### Exercise set
A) According to the article below on police handling of rape cases in India, within what period does the Criminal Procedure Code say an investigation must be completed?
B) Reproduce word for word the part of the article on police handling of rape cases starting at "At times, pressure" and ending at "trace of him.".

### Quoted passage
◇ ◇ ◇ ◇

Enforcement of various rules, laws and guidelines enacted for women in general and women at the workplace in particular, are followed more in the breach as almost no checks exist. Once a rape is committed, ensuring the dignity of the victim and seeking conviction of the rapists on the basis of sound investigation, is the mandate of the police.

At times, pressure from the powerful plays a role in holding back the police. A glaring example is of Bitti Mohanty, son of former DGP of Orissa. He was convicted of raping a German woman. Bitti was jailed for eight months before jumping parole in 2006. There is still no trace of him.

Leave aside the metros or big urban centres where the police functions under intense media glare and some level of accountability, a woman in India dreads approaching a police station, which is at best a caricature to describe the dictionary meaning of the word 'hostile'. Approaching the police could also lead to a fresh round of humiliation as the 17-year-old Patiala gangrape victim discovered and committed suicide on December 26. "Instead of treating us as victims, my family was treated as accused. The policemen threatened us to strike a compromise with the accused or face consequences," the victim's relatives said following her death.

Uniformed policemen used to visit the girl's house at odd hours and ask her uncomfortable questions. The Punjab Government suspended them but it is how the police treats rape victims.

Mirror to bad investigations

The National Crime Records Bureau (NCRB) says in 2011, 24,206 rapes were reported and only 26.6 per cent convictions were meted out. A total of 42,968 molestations and 8,570 cases of sexual harassment were reported. These are just the reported cases. Thousands of cases of rape, molestation and sexual abuse at workplace go unreported due to family pressure or sheer shame of approaching the police. In several hundreds of cases, the police does not lodge an FIR.

Since the data for 2012 is being compiled, 2011 is the closest reference point. At the end of 2011, a total of 1,04,997 rapists were facing trial across the country. During the entire year, only 5,724 persons were convicted and 21,489 got a reprieve from court. In the same year, 2,28,650 women registered cases of sexual offences. A chargesheet seeking prosecution was filed only in 1,78,849 cases and a conviction was obtained in 30,266 cases, making the conviction rate stand at 14 per cent.

The Criminal Procedure Code (CrPC) states investigation of any case has to be completed in three months, which rarely happens. The Justice VS Malimath Committee on criminal justice system has suggested the investigation and law and order wings of the police need to be separated as the Station House Officer hardly has time to probe cases.

◇ ◇ ◇ ◇

Collected data:
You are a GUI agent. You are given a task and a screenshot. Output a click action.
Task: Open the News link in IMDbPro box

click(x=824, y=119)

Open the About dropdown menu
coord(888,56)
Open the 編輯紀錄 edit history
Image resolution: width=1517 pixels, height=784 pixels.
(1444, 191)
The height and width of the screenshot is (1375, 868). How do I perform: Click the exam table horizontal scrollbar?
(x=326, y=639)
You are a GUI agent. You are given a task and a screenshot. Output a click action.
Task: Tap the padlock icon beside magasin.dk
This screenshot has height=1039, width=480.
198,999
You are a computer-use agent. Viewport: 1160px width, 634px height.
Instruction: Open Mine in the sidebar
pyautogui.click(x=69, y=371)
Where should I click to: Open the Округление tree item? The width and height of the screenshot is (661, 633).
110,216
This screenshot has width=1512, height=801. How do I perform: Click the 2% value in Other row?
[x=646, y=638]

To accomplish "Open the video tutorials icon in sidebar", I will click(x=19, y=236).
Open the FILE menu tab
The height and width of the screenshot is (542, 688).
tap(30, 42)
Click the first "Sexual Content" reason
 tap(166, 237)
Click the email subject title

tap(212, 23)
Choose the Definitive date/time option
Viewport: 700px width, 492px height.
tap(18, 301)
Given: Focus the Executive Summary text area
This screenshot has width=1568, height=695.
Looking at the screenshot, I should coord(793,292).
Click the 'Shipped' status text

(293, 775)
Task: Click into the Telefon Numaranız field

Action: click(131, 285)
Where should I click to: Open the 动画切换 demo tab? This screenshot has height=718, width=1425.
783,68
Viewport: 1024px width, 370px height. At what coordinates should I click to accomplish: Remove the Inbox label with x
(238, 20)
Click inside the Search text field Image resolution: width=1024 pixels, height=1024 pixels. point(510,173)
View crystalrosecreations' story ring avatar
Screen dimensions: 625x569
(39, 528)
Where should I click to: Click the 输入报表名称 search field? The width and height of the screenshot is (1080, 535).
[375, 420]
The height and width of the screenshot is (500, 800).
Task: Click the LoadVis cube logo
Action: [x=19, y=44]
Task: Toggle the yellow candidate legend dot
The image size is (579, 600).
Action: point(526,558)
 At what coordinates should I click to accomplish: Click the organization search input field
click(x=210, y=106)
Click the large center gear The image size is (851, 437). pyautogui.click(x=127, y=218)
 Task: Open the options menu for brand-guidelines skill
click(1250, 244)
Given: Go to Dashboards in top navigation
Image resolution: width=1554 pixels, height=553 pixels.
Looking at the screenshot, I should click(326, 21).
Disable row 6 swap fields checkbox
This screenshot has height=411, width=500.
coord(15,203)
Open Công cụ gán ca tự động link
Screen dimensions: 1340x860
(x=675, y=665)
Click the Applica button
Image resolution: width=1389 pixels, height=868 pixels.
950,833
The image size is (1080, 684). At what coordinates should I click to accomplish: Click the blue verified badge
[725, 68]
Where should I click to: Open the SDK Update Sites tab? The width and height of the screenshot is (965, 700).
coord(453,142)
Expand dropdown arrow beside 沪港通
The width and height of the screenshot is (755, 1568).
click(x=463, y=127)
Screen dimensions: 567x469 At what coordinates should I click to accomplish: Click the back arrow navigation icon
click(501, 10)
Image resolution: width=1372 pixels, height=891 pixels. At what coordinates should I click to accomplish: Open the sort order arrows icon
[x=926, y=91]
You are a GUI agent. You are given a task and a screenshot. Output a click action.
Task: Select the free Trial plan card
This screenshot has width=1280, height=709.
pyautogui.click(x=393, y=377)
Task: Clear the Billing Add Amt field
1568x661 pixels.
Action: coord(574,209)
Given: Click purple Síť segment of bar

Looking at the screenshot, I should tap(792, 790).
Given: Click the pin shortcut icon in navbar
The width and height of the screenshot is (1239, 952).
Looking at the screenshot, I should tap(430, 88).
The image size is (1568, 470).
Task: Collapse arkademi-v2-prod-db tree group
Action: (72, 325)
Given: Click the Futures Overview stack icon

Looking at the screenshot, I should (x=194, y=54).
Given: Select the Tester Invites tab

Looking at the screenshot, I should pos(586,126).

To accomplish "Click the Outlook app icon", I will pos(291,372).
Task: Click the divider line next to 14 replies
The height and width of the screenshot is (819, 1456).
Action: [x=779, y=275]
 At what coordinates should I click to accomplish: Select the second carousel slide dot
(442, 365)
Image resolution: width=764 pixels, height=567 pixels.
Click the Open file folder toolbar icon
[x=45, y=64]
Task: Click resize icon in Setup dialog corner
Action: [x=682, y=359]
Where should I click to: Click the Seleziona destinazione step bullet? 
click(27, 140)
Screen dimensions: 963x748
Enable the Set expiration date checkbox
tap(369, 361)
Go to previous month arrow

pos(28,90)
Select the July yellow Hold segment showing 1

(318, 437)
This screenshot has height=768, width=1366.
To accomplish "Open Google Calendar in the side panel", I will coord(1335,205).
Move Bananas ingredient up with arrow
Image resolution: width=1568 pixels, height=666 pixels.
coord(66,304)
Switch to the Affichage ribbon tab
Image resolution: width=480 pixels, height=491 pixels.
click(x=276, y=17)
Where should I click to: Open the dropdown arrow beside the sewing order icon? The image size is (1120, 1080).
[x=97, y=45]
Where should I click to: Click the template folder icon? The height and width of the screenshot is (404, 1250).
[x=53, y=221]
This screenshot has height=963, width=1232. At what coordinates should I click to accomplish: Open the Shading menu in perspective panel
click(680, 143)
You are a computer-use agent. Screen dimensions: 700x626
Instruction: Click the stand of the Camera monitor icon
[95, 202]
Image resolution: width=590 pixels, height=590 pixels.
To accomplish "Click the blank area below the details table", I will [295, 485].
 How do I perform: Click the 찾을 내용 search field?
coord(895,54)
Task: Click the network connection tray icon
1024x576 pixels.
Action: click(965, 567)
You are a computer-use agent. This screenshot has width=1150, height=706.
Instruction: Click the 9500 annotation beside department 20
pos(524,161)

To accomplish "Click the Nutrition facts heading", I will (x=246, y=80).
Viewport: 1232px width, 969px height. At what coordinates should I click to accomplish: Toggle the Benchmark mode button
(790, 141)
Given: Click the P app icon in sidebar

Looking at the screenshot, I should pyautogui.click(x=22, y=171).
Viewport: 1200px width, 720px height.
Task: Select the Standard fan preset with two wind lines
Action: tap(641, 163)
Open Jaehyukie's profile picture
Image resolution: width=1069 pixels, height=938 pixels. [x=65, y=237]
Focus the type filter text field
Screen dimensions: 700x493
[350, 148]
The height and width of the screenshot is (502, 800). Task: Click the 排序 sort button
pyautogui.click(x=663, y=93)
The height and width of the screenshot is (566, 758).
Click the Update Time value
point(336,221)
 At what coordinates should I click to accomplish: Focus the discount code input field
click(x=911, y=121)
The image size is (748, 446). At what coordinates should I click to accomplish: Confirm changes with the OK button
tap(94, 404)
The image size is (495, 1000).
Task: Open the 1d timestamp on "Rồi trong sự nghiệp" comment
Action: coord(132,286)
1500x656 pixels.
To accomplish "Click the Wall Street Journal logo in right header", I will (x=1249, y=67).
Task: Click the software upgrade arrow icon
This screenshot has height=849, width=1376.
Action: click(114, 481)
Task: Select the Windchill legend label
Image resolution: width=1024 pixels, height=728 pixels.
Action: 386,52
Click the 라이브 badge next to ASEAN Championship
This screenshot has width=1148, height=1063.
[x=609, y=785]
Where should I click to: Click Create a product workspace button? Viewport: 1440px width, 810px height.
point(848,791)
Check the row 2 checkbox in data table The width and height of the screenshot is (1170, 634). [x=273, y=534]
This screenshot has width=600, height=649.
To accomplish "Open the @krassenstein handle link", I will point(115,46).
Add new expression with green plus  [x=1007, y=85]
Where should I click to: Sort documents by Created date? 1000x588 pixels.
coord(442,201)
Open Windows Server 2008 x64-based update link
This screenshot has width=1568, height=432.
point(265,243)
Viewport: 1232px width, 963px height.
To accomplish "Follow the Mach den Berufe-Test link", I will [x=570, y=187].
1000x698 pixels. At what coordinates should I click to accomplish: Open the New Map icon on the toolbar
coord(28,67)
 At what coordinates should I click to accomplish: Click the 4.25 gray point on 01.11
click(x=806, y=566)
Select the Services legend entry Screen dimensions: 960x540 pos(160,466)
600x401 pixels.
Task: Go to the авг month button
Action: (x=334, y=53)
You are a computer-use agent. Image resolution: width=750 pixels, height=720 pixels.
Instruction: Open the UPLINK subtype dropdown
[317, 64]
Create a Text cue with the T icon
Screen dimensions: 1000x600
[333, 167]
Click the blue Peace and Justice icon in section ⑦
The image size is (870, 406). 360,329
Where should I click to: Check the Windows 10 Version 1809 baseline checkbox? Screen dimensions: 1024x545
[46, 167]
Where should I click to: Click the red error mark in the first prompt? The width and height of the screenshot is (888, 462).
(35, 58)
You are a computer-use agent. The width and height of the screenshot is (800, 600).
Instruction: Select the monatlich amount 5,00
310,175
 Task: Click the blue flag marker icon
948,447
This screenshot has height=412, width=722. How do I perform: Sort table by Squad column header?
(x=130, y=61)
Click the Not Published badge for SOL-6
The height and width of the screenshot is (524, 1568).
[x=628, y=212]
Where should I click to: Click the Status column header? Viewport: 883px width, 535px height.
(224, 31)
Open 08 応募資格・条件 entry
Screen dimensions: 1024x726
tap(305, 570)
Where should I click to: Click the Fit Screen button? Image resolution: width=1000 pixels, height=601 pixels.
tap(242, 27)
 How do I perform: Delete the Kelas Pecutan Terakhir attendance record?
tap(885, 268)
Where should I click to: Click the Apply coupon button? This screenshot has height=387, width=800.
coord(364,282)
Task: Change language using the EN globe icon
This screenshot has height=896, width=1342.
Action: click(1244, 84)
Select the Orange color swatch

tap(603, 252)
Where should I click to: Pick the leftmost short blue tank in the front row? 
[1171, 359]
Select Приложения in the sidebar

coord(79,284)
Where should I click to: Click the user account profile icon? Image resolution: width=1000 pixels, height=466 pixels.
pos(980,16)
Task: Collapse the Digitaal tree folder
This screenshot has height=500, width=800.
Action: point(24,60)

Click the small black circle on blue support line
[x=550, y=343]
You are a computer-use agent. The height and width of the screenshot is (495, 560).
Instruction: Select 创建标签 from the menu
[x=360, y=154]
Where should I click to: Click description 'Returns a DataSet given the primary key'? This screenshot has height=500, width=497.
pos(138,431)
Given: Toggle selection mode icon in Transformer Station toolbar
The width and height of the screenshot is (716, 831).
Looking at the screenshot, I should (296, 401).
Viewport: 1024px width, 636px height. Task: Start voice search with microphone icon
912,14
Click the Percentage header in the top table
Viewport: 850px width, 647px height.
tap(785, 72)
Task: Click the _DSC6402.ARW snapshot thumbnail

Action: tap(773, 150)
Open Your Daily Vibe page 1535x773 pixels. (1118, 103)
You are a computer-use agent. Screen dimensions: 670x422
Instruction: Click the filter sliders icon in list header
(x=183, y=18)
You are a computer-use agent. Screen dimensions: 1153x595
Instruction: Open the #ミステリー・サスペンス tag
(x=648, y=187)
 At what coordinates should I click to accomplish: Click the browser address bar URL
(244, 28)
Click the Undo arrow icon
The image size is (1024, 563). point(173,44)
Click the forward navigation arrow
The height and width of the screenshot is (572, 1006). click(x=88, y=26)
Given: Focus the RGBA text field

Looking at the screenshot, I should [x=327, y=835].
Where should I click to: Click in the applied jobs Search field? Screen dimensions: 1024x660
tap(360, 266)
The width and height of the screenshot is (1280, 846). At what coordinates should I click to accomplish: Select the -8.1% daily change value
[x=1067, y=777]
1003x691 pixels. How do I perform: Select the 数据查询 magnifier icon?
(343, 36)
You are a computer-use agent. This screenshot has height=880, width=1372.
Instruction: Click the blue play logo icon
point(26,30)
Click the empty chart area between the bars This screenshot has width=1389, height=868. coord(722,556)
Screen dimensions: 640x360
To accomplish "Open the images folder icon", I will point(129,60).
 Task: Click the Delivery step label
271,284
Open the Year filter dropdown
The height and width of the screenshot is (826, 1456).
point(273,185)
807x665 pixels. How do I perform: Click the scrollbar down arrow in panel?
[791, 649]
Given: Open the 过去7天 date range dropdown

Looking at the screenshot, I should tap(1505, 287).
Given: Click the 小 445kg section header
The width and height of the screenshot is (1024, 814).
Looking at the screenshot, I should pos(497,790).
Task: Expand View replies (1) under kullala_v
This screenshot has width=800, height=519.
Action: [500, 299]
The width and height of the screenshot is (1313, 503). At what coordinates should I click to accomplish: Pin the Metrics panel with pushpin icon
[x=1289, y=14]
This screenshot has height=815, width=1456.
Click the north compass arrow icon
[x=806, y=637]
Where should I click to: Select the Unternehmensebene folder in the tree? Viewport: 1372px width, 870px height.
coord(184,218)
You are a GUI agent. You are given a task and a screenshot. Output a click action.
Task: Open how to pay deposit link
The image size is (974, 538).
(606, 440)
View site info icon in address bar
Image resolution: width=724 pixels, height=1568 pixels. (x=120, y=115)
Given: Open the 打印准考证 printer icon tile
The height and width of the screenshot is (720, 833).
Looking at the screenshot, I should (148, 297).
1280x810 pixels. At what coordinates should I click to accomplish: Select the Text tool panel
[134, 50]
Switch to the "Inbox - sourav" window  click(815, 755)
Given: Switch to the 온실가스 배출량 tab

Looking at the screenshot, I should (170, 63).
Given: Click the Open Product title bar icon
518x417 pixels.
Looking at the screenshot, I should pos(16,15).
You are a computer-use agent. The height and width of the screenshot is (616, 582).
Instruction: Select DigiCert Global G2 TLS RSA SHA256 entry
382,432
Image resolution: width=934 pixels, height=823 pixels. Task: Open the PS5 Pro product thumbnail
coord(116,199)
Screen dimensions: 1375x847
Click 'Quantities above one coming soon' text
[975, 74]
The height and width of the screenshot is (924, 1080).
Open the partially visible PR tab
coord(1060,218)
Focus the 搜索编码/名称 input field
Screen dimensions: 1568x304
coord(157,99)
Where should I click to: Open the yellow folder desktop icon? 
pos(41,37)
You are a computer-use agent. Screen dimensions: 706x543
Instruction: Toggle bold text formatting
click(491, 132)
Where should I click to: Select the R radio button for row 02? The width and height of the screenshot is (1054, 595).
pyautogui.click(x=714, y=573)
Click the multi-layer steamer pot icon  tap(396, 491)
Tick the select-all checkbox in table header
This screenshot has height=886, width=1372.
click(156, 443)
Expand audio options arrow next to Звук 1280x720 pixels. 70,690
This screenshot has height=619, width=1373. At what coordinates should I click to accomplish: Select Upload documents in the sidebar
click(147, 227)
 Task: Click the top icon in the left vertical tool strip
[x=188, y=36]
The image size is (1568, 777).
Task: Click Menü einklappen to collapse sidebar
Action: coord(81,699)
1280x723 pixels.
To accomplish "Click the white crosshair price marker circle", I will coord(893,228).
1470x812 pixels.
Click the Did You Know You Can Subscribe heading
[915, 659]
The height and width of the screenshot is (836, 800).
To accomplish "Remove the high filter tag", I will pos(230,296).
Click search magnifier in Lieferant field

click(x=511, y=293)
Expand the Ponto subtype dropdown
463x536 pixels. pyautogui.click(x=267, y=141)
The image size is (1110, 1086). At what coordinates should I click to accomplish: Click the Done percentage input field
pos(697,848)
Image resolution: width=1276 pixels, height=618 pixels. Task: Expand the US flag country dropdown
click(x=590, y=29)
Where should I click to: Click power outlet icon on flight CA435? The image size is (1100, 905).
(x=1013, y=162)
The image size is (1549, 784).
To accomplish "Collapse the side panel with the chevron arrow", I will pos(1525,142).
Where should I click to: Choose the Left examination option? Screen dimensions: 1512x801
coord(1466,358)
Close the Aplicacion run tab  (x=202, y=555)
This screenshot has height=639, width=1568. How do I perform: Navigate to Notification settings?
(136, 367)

◇ ◇ ◇ ◇

### Results of the exercise
A) Three months.

B)
At times, pressure from the powerful plays a role in holding back the police. A glaring example is of Bitti Mohanty, son of former DGP of Orissa. He was convicted of raping a German woman. Bitti was jailed for eight months before jumping parole in 2006. There is still no trace of him.